La direttiva sostituisce e revoca le precedenti BOD 19-02 e BOD 22-01, introdotte rispettivamente nel 2019 e nel 2021, quest'ultima alla base del noto catalogo KEV (Known Exploited Vulnerabilities) che censisce le vulnerabilità sfruttate attivamente.

Quattro criteri per stabilire la priorità

Il nuovo approccio abbandona le scadenze uniformi in favore di una valutazione basata sul rischio reale. Quattro i fattori che determinano l'urgenza: l'esposizione pubblica dell'asset su Internet, la presenza della vulnerabilità nel catalogo KEV, la possibilità di automatizzare lo sfruttamento su larga scala e il livello di controllo che un attaccante può ottenere, parziale o totale.

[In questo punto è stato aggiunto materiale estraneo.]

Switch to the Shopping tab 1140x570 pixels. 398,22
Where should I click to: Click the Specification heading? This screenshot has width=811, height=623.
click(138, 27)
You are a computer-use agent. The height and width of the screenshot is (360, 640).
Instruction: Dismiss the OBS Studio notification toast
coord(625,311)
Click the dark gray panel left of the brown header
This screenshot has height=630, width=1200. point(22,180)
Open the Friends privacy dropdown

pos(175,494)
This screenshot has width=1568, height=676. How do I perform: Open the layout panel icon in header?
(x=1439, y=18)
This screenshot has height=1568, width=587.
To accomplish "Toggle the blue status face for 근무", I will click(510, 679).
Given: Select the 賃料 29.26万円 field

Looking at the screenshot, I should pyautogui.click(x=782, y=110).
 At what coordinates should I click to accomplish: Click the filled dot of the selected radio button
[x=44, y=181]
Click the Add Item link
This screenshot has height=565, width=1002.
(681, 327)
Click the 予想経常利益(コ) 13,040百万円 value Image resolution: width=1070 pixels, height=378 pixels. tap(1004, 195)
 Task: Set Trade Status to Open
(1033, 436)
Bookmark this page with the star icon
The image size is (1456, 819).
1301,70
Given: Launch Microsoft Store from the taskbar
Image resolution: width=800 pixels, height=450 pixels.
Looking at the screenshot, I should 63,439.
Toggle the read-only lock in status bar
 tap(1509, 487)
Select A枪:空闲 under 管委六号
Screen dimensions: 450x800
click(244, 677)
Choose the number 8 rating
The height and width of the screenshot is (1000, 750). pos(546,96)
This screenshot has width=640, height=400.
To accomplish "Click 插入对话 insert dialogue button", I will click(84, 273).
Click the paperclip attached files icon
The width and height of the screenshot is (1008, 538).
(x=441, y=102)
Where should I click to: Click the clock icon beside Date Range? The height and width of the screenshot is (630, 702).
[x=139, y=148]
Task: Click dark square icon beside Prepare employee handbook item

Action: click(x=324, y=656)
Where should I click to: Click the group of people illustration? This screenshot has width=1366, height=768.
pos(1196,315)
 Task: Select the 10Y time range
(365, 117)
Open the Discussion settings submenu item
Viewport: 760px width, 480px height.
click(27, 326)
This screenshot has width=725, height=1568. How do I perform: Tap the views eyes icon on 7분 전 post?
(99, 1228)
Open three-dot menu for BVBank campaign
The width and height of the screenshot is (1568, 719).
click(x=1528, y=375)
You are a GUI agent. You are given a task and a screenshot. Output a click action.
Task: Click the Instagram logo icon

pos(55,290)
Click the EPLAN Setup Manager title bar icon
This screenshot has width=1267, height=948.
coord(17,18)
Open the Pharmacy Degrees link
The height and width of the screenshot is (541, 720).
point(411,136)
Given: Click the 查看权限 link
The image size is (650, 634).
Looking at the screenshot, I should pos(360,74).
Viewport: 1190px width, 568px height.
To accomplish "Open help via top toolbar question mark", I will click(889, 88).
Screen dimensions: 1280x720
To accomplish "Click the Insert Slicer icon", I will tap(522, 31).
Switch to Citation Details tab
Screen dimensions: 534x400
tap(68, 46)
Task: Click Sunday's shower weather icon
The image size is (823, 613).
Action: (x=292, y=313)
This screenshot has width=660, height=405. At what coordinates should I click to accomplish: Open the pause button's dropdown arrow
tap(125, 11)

In base alla combinazione di questi elementi, le agenzie ricevono scadenze differenziate: si va dai tre giorni per i casi più gravi, ovvero vulnerabilità sfruttate, esposte e automatizzabili che garantiscono pieno controllo del sistema, fino a due settimane per le situazioni meno urgenti, dove lo sfruttamento automatizzato non è possibile o concede solo un controllo parziale.

Ambito e tempi di attuazione

La direttiva si applica a tutti i sistemi informativi delle agenzie civili federali: infrastrutture on-premise, sistemi ospitati da terze parti e ambienti cloud, FedRAMP e non. Restano esclusi i sistemi militari, quelli dell'intelligence e le aziende private.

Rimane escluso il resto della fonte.